(Work task): Restate word for word the lines in the listing below, starting at the line containing "Brows / Facial Hair (68, 537)" and ending at the line containing "Skins / Skin details (67, 1501)", both included; leave out the rest.

(Exercise data):
━━━━━━━━━━━━━━━━━━━━━━━━━━━━━━
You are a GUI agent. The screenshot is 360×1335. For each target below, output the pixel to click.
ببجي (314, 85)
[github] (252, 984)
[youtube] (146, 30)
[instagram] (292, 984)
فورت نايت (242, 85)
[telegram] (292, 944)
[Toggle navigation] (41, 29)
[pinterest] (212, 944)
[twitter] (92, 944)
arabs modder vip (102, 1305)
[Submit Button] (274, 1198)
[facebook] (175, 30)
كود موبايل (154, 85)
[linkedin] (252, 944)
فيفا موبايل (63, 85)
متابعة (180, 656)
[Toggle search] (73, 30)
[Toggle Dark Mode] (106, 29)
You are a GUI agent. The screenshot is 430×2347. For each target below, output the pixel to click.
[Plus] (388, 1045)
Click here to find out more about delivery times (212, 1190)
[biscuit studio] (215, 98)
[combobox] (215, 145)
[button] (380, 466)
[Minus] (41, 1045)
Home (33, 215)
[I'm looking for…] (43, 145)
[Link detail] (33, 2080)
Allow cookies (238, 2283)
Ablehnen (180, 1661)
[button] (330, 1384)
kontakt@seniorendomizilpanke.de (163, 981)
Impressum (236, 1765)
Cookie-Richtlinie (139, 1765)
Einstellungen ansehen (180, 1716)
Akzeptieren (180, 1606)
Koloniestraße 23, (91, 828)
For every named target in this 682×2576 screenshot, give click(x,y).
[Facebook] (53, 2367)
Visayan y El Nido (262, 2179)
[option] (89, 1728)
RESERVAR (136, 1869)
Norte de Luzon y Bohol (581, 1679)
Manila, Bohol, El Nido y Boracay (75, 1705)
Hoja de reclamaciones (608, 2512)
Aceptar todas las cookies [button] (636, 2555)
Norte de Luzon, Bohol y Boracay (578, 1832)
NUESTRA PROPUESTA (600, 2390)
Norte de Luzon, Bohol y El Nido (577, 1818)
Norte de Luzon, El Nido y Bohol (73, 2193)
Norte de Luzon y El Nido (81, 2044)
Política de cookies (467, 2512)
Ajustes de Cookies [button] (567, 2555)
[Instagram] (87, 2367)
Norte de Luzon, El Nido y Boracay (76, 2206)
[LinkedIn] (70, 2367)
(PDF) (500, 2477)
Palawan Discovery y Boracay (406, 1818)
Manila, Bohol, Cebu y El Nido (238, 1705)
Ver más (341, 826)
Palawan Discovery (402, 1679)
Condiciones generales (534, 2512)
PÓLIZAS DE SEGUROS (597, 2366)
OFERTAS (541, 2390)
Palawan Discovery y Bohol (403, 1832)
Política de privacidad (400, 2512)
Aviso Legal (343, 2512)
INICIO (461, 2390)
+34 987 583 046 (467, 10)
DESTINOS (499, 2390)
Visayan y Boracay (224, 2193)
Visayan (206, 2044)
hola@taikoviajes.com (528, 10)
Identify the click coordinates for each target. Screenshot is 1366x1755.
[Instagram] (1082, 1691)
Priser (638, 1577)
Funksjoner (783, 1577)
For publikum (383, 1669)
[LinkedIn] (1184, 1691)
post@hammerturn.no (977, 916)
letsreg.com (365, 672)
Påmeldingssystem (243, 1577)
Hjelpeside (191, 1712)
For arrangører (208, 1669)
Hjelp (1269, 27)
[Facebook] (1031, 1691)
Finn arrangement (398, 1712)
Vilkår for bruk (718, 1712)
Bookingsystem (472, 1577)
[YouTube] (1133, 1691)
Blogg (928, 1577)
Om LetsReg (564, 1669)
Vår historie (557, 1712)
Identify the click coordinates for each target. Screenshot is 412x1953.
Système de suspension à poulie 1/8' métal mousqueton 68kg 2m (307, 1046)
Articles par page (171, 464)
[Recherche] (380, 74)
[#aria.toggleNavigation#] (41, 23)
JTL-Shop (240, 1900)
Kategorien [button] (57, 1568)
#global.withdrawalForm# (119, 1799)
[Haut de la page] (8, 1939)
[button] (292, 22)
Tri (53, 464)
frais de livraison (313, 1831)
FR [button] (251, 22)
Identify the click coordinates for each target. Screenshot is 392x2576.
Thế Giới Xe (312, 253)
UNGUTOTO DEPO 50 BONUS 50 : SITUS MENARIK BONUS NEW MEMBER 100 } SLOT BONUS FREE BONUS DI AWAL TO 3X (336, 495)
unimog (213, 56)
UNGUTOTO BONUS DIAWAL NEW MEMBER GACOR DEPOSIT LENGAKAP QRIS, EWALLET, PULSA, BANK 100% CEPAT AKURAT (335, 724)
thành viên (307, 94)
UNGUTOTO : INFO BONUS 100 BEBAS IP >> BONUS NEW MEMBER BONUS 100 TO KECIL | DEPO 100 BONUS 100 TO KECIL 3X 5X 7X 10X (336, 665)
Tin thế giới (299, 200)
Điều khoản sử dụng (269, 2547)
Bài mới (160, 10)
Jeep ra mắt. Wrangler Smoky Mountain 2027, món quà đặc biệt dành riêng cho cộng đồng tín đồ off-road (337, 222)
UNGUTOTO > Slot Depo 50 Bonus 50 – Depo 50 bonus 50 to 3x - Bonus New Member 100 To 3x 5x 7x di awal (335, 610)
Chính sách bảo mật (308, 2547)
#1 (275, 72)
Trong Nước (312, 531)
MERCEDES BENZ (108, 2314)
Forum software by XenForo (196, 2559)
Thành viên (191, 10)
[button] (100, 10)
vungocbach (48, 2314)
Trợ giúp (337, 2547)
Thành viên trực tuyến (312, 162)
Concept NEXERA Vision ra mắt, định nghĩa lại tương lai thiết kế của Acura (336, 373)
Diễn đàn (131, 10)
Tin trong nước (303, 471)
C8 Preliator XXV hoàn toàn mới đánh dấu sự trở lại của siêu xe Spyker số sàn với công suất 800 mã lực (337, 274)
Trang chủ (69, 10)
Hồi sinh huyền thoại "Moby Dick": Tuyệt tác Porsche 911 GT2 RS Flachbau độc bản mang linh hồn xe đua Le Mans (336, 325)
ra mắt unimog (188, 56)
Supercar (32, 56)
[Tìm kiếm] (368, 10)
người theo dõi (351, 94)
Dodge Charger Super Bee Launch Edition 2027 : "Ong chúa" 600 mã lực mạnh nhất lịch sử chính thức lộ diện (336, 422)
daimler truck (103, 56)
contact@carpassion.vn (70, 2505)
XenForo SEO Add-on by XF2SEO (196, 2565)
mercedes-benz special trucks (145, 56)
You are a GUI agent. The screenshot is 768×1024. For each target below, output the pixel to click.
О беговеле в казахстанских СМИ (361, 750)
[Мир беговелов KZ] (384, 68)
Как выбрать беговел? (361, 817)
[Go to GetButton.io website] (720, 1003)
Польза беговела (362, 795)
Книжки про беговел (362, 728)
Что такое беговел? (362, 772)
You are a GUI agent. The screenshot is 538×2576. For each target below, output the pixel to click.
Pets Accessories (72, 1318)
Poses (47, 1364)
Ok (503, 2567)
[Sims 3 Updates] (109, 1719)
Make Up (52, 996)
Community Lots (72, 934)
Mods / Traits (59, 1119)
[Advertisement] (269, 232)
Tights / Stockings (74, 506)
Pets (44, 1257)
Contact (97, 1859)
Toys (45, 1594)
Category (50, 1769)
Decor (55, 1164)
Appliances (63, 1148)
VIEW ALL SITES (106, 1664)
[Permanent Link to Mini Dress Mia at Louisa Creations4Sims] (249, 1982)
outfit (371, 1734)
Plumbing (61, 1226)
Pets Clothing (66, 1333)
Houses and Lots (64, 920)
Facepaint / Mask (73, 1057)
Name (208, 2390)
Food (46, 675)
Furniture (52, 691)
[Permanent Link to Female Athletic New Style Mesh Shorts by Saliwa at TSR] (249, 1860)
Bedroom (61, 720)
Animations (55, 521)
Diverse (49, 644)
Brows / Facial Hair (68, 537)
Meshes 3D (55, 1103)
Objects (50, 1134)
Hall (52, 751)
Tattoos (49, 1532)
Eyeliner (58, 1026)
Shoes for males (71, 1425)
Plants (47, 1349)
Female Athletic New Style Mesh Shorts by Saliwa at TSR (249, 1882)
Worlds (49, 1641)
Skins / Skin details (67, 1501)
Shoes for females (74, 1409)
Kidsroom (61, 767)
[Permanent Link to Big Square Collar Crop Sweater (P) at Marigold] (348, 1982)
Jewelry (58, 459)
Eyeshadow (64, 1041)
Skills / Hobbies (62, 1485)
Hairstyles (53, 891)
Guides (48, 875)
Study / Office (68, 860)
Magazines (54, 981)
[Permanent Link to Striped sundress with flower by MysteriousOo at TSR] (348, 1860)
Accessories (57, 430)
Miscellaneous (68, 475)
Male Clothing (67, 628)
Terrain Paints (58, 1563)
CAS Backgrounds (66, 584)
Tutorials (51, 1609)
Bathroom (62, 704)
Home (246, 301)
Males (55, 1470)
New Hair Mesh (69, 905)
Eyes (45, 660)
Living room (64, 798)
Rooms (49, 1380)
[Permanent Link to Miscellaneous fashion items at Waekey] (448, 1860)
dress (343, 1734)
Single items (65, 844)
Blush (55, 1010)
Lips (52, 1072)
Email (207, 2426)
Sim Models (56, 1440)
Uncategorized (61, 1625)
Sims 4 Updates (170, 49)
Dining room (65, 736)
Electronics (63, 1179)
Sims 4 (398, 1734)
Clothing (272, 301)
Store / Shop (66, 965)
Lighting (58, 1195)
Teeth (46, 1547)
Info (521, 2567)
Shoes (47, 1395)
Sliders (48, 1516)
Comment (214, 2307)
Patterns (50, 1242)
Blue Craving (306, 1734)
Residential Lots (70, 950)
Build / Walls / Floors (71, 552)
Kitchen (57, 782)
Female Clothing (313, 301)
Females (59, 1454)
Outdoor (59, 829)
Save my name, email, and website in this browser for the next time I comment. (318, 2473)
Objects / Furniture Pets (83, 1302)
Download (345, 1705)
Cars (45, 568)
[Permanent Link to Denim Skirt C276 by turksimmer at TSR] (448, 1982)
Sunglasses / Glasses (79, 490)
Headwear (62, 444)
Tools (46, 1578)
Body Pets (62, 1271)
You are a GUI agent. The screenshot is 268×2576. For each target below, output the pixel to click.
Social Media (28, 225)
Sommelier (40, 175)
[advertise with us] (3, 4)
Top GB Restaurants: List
━━━━━━━━━━━━━━━━━━━━━━━━━━━━━━
(Result of this task):
Brows / Facial Hair (68, 537)
Meshes 3D (55, 1103)
Objects (50, 1134)
Hall (52, 751)
Tattoos (49, 1532)
Eyeliner (58, 1026)
Shoes for males (71, 1425)
Plants (47, 1349)
Female Athletic New Style Mesh Shorts by Saliwa at TSR (249, 1882)
Worlds (49, 1641)
Skins / Skin details (67, 1501)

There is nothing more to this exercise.